Whether the Court of Appeals would presently hold that the line between what is negligence, where it has heretofore held that there can be no recovery, and bad faith, where there can be a recovery, is so tenuous and artificial that the distinction should no longer be continued, it is not necessary now to forecast3, for, in the posture of this case, the plaintiff is not one who had any contractual relationship with the defendant insurance company. He, as the injured party who has recovered a judgment, is seeking to predicate his second cause of action on the alleged bad faith, negligence or fraudulent conduct of the insurance company. He has no such cause of action for, casting aside all other questions, he could have sustained no damage by reason of the conduct of the insurance company. If it had settled with him, within the policy limits, he would have received less than the amount of his judgment. He is therefore not a person aggrieved by any improper conduct on the part of the defendant insurance company. (Cf. Reno v. Bull, 226 N. Y. 546, 553; Abell v. Cornwall Ind. Corp., 241 N. Y. 327, 335.) Given the relationship of the parties here, the only recourse which a personal injury judgment creditor has against an insurance company must be predicated on section 167 of the Insurance Law. The causes of action in this complaint based upon that section are not under attack on this motion.
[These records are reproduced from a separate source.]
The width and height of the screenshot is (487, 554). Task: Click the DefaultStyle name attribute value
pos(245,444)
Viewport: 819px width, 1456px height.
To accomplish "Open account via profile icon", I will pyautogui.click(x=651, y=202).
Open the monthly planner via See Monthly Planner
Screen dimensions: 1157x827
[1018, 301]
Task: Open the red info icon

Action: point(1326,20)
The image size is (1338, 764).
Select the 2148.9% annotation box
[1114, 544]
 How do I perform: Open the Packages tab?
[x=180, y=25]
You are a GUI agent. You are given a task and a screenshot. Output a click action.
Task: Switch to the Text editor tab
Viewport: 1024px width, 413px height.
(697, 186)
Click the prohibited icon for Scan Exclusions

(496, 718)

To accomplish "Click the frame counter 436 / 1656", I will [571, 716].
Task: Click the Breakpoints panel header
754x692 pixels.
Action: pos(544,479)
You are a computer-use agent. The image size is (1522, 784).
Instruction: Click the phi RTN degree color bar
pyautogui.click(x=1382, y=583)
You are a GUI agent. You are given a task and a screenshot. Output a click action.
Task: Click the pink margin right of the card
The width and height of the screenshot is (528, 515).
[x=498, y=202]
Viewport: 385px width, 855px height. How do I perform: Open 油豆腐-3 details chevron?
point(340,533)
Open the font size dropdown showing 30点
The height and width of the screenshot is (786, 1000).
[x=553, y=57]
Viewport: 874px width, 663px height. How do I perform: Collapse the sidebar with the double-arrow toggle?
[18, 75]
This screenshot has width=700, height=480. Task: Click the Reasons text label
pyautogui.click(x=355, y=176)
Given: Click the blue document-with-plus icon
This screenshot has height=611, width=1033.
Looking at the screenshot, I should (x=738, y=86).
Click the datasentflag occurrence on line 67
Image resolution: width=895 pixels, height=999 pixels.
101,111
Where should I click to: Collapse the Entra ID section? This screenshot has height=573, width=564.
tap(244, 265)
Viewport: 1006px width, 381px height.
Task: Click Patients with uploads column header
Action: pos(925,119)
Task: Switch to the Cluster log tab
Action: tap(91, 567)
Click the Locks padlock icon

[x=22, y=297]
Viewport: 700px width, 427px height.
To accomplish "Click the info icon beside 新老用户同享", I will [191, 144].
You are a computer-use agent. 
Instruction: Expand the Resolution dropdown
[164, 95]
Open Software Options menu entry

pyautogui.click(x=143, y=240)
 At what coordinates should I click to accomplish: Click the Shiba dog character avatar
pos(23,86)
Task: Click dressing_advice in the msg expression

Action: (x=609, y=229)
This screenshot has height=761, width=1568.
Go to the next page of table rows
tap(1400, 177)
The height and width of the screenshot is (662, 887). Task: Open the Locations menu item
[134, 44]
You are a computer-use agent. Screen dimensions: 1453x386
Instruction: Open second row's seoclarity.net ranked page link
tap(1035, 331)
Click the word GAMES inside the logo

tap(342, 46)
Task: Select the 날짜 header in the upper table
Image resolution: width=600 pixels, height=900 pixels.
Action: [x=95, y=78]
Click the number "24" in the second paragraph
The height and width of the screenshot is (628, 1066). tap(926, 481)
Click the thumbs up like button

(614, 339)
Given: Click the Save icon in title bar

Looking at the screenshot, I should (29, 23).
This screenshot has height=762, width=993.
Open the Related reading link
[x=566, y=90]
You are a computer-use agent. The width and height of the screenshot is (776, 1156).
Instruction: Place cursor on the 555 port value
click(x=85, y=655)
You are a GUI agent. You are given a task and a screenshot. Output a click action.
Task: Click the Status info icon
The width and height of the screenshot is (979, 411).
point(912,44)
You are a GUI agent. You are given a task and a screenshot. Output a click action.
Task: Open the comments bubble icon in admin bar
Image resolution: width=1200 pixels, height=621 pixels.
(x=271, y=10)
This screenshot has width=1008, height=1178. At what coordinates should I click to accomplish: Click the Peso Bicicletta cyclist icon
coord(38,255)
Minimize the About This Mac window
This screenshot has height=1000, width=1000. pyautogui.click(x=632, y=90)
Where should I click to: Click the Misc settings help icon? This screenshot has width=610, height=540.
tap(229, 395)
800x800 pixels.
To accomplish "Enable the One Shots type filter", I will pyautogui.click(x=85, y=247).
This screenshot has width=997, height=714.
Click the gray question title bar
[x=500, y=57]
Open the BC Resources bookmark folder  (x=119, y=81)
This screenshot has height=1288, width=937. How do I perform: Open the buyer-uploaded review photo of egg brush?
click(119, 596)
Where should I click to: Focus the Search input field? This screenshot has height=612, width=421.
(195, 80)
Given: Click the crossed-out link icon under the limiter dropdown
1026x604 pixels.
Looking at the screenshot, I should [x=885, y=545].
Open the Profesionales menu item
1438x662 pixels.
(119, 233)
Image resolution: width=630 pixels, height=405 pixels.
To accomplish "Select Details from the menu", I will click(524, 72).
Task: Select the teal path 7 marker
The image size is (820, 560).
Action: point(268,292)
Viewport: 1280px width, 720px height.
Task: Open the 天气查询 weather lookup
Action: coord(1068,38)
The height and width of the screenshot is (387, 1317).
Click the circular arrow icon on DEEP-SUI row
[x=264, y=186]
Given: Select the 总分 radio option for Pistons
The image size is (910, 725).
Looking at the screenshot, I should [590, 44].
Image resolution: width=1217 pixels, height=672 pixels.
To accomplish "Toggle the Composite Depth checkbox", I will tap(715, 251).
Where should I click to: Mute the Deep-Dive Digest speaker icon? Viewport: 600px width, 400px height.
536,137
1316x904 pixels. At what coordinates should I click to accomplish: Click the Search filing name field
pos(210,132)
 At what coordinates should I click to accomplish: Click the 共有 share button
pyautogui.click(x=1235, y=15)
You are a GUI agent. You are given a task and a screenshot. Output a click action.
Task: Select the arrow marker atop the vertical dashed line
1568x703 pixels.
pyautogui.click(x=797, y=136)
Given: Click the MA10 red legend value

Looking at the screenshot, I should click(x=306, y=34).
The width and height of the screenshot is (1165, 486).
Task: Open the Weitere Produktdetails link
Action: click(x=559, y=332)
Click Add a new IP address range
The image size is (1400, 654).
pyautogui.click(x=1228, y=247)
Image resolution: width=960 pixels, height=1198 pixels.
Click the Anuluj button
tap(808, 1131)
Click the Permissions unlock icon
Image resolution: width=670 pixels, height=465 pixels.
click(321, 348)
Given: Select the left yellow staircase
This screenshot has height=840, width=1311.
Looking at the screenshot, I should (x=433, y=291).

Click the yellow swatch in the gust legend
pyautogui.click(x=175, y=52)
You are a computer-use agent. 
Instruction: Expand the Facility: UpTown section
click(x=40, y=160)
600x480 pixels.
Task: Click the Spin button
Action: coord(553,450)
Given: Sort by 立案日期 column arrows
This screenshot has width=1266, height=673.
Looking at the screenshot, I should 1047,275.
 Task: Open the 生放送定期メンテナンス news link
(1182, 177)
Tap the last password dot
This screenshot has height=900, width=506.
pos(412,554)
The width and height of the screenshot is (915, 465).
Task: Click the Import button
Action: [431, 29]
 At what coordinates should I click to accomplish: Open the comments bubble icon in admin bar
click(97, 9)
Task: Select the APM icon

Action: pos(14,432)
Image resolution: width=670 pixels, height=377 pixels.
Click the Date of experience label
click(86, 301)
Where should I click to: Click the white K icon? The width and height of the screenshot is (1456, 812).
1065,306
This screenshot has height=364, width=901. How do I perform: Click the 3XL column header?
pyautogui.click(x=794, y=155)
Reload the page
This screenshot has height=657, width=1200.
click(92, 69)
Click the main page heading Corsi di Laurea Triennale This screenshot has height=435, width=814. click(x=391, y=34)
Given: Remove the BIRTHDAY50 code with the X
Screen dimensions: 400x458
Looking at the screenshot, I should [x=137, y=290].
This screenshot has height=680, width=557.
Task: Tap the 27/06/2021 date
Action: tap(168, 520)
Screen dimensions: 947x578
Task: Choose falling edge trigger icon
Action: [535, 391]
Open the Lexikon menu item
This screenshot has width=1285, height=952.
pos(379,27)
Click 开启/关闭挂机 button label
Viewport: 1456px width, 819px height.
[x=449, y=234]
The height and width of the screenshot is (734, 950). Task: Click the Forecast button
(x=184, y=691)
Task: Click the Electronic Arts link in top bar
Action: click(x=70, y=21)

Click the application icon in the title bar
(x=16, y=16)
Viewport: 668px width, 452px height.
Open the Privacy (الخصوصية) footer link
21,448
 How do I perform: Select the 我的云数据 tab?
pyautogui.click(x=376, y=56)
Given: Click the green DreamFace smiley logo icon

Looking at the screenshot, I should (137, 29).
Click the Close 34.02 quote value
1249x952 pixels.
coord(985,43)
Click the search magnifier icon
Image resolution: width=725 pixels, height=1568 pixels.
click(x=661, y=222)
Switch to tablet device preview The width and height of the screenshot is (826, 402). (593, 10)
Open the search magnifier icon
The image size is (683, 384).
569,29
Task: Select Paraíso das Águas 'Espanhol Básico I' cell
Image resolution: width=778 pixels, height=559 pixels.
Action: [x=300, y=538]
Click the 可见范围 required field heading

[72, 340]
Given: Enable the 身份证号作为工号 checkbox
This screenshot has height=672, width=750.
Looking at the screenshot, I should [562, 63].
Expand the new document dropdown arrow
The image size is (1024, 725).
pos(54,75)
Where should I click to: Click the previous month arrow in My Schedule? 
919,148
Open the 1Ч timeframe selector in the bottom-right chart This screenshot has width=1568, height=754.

Except as section 167 of the Insurance Law gives the judgment creditor a right of action, he is not a third-party beneficiary of the contract of insurance obtained by the insured. (Cf. Lawrence v. Fox, 20 N. Y. 268; Todd v. Weber, 95 N. Y. *618181; Smyth v. City of New York, 203 N. Y. 106; Seaver v. Ransom, 224 N. Y. 233; see, also, “An Insurance Company’s Duty to Settle, Qualified or Absolute?”, 41 So. Cal. L. Rev., [Fall 1967 ed.], and “ Insurer’s Excess Liability For Failure To Settle — Applicability in New York ”, 28 Albany L. Rev. 231 [1964].)

For the reasons above set forth, the second cause of action alleged in the complaint is held insufficient. Since the punitive causes of action (the third and sixth) depend for their efficacy on the sufficiency of the second cause of action, they, too, must fail. In any event, it should be noted that a claim for punitive damages is not a separate cause of action; it merely constitutes an element of the single total claim for damages. (Knibhs v. Wagner, 14 A D 2d 987; Gill v. Montgomery Ward & Co., 284 App. Div. 36, 41.)

The second, third and sixth causes of action are dismissed.

. The other causes of action are brought under the provisions of section 167 of the Insurance Lato by reason of the defendant’s refusal to pay that portion of the recovery which is within its policy limits.

. Strange as it may seem, the 1928 decision of the Court of Appeals in Best is the latest ease in that court dealing with this subject matter.

. In Brown v. United States Fid. dt Guar. Co. (314 F. 2d 675, 677 supra), the court said: “Perhaps the one conclusion upon which almost all authorities agree is that the distinction between negligence and bad faith in these insurance-settlement cases is more difficult to trace than most legal distinctions.” See, also, ann. 40 ALR 2d 171; 7A Appleman, Insurance Law and Practice, p. 562; and Keeton Liability Insurance and Responsibility for Settlement, 67 Harv. L. Rev. 1136, 1140, in which the point is made that the terms negligence and bad faith are to some extent interchangeable and that in actual practice the courts have tended to coalesce them. See, also, Crisci v. Security Ins. Co. (66 Cal. 2d 425, 430), in which the California Supreme Court went one step further and indicated that it might adopt an absolute liability standard, i.e., “ whenever an insurer receives an offer to settle within the policy limits and rejects it, the insurer should be liable in every case for the amount of any final judgment whether or not within the policy limits.”